Anonymous Man: So it the beginning, cylinders were between $1,400 and $1,600. I had people who bought five or six cylinders. I made anywhere from $6,500 to $9,500. To me, that’s a lot of money.
Narrator: Now, he exchanges empty cylinders for full ones and charges up to $400 for a full cylinder.
Anonymous Man: What I have been doing now is buying it in cities that are less affected or where there are oxygen plants that are not running out, and they give me a cheap price.
Narrator: This small factory in Lima has also raised prices, just not as high as the black market. A 10-cubic-meter cylinder that used to cost $16 to fill is now $70.

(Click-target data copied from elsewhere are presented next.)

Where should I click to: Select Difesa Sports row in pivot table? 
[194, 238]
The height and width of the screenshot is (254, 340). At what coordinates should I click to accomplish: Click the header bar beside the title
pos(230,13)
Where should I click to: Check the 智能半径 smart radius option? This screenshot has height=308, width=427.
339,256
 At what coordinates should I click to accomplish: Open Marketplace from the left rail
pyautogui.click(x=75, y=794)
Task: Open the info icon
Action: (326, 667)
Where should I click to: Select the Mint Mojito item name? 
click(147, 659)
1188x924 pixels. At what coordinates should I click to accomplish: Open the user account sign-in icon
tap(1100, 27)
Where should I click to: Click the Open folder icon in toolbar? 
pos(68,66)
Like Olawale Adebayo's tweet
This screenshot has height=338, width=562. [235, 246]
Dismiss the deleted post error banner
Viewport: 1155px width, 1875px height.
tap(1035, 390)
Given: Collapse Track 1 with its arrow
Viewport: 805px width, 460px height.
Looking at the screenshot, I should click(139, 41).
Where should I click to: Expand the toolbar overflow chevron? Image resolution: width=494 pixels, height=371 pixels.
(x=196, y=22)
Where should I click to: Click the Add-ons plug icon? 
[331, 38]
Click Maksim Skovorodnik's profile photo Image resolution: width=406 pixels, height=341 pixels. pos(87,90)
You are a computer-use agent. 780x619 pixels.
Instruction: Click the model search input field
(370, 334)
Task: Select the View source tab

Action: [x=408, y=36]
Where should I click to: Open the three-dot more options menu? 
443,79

Steven Romero Quinde: It is frustrating not being able to help more. During the first wave, Oxiromero were able to be more helpful. In the second wave, as I said, factories who supplied us with oxygen simply said, “Oxiromero, we can’t supply you because we’re overwhelmed.”
Narrator: Oxiromero began making its own oxygen using a technique known as pressure swing adsorption to extract oxygen from the air. But that only allows them to fill about 20 tanks at a time.
Steven Romero Quinde: This is the most vital and important part of the plant, because this is where the air is separated into nitrogen and oxygen. It’s like the lung.
Narrator: Oxiromero would need to overhaul the plant to produce more oxygen, and that’s out of reach during the pandemic.
Steven Romero Quinde: Here, we can see the quality of the oxygen. We are trying to get it to a 95% purity level.
Narrator: At the Virgen de Lourdes cemetery, Lenin laid his mother to rest alongside hundreds of other victims of Peru’s second wave.
Lenin Froilan: Right now, I feel at peace, having buried my mother with the help of family members. Done without any luxuries, just with dirt, as you saw.
Narrator: Lenin says it’s hard to be hopeful with his sisters still fighting the virus.
Lenin Froilan: You live in shock now. You are trembling, and you worry that tomorrow, it’s going to be you. Then I’ll be the next patient, and the day after tomorrow, they’ll be burying me.